— Exercise details —
Pick every line out of the entries below that has the string "will", and copy it.

□ □ □ □ □

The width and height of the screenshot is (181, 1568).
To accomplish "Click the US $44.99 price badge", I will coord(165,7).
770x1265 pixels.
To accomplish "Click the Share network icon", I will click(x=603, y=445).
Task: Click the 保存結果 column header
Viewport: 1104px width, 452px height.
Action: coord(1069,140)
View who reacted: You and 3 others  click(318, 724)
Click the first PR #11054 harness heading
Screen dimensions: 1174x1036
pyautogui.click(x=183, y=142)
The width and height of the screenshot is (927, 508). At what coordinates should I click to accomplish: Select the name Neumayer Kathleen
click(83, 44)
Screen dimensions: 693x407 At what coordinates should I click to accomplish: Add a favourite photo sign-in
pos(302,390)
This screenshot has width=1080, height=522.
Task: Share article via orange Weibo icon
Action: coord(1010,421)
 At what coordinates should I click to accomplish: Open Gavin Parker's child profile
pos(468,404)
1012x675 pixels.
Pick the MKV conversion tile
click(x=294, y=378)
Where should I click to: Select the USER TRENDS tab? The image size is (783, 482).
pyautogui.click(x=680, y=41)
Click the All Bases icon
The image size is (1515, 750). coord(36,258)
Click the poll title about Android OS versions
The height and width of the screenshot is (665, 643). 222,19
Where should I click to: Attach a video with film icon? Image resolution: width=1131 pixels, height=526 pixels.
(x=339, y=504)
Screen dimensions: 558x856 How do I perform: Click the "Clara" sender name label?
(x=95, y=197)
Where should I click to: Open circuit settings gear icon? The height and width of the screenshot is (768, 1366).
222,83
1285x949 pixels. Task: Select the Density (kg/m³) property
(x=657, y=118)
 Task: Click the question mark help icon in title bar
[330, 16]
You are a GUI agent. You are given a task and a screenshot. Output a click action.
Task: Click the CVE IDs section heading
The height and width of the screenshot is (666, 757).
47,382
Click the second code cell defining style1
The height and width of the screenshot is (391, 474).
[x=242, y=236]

□ □ □ □ □

— Answer —
To accomplish "Click the US $44.99 price badge", I will coord(165,7).
To accomplish "Click the Share network icon", I will click(x=603, y=445).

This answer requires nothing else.